**Required task**
Copy the items verbatim, from the line with "Screen dimensions: 1440x747" up to and including the line with "Looking at the screenshot, I should point(68,416).".

**Given data**
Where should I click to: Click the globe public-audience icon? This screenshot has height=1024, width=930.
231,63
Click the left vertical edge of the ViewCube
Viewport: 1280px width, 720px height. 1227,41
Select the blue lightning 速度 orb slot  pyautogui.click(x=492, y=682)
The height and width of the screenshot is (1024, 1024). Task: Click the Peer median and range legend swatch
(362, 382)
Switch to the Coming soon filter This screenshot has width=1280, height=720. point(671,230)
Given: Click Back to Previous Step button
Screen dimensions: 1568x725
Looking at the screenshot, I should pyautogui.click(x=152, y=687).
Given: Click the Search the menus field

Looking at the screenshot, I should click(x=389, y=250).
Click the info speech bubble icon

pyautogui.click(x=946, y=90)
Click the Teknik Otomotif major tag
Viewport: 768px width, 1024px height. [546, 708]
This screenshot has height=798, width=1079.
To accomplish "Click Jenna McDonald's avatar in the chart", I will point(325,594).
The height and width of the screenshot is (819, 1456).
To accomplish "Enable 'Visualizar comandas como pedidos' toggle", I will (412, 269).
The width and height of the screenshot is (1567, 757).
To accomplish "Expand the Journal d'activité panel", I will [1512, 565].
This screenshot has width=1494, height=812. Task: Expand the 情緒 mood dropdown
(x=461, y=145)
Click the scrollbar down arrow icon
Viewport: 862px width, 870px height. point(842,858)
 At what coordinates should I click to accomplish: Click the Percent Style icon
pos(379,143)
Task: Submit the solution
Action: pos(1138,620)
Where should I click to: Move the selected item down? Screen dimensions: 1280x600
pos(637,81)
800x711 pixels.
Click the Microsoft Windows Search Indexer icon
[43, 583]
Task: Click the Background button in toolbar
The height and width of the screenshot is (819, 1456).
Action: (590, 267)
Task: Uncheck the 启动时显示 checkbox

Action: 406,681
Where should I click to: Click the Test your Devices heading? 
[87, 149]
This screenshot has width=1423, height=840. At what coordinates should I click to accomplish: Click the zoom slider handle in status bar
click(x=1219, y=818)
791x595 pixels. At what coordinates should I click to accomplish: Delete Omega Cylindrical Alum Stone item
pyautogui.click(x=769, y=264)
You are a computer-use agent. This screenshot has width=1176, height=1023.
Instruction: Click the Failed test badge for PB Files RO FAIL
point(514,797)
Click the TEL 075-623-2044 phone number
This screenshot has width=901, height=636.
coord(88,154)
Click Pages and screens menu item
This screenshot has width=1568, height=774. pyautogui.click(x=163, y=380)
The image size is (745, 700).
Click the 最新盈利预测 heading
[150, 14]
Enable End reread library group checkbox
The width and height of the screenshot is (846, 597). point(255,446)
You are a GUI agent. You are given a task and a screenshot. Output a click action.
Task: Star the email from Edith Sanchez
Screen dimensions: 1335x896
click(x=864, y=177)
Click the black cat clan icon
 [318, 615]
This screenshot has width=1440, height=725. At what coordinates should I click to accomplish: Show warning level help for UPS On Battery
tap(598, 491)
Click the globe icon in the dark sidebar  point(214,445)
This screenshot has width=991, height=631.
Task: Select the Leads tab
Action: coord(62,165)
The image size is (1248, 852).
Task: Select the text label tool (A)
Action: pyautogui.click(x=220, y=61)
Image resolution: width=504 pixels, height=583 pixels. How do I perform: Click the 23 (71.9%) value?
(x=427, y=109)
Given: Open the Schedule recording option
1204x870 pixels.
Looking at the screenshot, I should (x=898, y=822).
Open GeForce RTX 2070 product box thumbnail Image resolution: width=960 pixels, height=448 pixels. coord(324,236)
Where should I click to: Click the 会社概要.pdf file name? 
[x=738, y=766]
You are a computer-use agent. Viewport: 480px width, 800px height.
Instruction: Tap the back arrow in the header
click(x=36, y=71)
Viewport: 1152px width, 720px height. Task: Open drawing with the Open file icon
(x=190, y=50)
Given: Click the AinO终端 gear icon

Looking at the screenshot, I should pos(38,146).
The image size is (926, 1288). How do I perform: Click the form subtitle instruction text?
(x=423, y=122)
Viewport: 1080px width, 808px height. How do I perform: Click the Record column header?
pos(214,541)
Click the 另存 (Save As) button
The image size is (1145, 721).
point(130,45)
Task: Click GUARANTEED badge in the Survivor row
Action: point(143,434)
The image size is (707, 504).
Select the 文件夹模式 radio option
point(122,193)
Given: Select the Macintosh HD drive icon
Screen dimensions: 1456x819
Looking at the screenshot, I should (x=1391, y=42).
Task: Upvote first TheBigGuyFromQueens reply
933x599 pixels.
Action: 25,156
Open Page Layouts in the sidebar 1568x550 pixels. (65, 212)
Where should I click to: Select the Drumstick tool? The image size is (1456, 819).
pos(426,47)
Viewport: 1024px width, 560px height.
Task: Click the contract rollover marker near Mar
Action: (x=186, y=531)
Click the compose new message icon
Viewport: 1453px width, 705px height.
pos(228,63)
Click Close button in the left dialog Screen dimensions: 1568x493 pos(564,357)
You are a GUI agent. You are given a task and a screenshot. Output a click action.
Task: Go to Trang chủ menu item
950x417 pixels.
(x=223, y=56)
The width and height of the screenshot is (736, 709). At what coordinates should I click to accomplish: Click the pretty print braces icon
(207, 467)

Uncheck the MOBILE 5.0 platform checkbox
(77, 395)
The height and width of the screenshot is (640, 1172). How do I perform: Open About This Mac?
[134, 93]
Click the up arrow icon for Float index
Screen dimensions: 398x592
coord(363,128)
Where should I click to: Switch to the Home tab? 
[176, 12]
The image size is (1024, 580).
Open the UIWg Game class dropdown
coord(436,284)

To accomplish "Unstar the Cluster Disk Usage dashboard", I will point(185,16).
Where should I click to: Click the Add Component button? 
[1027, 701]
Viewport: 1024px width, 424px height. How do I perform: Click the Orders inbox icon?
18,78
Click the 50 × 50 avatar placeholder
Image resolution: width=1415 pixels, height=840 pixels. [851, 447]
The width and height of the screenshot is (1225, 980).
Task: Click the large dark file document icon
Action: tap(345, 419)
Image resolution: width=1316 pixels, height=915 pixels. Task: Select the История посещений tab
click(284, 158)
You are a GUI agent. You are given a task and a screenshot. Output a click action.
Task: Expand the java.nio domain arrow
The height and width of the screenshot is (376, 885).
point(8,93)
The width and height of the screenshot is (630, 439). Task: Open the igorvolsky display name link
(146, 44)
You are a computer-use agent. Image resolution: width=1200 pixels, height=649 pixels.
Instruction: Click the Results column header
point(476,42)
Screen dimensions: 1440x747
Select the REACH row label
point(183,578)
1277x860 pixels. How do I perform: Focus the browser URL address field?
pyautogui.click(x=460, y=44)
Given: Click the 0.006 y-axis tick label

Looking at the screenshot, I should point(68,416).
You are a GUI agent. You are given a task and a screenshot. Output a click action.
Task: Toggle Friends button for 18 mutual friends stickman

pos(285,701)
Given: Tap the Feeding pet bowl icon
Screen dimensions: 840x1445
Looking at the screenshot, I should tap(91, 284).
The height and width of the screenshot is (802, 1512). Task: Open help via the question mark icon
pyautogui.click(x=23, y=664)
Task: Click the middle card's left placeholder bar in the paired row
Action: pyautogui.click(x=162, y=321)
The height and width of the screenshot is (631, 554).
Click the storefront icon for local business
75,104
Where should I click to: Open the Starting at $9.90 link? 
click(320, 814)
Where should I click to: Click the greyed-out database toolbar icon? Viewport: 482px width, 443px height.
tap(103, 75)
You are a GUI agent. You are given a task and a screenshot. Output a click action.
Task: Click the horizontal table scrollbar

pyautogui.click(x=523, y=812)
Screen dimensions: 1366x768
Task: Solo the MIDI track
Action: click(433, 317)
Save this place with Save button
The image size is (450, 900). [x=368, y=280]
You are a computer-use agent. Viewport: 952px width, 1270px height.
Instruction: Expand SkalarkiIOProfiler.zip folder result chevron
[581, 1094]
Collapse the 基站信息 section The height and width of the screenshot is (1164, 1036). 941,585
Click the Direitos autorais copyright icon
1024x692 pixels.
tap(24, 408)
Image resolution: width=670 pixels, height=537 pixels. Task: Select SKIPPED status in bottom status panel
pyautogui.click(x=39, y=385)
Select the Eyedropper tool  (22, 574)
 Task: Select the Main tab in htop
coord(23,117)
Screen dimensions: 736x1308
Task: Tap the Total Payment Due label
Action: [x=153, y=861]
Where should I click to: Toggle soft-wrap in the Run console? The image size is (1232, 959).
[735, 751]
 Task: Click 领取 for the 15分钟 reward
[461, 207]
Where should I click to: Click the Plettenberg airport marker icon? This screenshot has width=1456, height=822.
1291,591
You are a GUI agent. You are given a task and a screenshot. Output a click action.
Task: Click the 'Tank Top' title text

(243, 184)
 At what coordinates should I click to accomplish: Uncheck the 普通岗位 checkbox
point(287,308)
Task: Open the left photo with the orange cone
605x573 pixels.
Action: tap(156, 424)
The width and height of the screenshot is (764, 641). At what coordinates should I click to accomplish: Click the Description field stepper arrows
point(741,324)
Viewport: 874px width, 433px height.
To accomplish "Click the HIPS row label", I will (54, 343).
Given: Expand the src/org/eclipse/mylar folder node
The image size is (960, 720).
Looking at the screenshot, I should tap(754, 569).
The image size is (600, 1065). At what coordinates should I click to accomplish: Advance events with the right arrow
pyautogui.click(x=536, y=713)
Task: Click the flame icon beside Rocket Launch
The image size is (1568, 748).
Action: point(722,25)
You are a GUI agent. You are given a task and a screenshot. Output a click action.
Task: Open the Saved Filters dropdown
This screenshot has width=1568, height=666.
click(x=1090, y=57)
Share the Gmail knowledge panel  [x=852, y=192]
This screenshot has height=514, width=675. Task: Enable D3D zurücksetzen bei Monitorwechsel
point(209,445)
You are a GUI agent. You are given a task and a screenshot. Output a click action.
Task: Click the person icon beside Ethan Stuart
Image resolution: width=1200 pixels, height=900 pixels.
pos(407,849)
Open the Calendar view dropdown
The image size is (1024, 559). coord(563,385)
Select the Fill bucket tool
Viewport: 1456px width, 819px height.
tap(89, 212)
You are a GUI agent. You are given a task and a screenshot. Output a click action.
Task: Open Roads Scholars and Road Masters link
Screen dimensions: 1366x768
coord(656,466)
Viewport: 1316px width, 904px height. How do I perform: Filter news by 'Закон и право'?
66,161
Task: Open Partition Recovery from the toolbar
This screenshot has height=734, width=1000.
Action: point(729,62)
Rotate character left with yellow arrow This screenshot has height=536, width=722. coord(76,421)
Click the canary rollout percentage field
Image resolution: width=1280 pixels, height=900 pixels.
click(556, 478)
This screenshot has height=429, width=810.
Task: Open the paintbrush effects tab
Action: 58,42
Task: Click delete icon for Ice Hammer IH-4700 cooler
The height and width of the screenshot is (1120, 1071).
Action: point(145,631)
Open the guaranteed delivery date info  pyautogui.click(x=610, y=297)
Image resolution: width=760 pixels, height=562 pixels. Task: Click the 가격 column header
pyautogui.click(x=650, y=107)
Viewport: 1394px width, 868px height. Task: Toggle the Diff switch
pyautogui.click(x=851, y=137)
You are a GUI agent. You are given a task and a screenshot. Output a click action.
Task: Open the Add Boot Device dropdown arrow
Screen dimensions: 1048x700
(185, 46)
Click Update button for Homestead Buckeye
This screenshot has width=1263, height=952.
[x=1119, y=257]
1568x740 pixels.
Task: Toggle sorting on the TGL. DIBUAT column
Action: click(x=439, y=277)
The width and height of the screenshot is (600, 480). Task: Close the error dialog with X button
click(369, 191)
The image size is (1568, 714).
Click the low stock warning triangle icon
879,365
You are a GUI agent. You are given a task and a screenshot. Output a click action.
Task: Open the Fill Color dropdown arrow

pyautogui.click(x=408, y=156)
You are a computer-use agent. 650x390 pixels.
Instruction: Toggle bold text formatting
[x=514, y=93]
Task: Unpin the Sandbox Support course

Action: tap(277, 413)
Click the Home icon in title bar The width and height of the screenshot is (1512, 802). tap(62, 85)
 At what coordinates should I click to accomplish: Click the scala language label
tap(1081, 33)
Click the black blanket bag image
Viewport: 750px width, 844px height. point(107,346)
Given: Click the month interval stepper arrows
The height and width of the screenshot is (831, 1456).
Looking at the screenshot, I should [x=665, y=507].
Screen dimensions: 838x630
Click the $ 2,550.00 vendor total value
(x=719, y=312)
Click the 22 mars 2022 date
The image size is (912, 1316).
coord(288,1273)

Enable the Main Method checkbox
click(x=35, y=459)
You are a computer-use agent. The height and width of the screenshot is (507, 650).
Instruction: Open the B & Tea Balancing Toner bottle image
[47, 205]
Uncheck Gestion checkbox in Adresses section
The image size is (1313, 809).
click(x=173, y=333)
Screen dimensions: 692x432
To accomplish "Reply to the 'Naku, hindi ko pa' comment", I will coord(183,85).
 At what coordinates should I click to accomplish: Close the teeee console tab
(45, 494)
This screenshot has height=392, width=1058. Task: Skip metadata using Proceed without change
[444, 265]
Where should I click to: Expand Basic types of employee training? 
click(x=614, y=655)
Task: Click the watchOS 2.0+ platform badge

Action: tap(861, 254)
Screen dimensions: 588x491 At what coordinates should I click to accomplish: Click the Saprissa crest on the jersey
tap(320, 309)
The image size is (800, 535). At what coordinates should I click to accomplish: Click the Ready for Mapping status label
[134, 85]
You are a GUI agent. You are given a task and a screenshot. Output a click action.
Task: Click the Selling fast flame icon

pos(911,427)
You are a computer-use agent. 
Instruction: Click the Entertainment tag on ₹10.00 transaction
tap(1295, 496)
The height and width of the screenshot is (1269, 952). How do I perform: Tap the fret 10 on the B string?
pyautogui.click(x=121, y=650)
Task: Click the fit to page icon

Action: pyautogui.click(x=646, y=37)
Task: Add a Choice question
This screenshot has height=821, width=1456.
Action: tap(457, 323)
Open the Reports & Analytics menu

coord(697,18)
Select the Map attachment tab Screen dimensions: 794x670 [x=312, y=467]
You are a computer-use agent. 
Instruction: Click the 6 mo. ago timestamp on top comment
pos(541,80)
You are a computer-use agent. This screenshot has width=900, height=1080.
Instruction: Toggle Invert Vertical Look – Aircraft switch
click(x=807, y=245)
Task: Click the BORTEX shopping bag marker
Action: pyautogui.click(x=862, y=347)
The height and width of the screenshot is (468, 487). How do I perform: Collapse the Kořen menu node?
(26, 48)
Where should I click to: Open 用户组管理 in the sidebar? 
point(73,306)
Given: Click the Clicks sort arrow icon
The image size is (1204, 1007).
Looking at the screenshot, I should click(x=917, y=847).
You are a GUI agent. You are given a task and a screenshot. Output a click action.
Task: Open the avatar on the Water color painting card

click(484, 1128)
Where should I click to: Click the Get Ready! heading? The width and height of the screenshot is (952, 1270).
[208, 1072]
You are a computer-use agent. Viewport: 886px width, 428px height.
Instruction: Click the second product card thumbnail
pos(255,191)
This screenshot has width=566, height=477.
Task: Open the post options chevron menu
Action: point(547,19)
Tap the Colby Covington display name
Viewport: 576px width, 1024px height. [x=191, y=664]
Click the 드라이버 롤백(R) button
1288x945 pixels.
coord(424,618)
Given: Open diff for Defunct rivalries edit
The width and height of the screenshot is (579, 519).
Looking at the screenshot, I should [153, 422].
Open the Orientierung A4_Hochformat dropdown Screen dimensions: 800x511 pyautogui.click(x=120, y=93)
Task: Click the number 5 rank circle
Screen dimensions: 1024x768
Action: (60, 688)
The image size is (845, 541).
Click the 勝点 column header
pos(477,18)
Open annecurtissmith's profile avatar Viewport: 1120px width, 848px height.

**The completed task**
Screen dimensions: 1440x747
Select the REACH row label
point(183,578)
1277x860 pixels. How do I perform: Focus the browser URL address field?
pyautogui.click(x=460, y=44)
Given: Click the 0.006 y-axis tick label

Looking at the screenshot, I should point(68,416).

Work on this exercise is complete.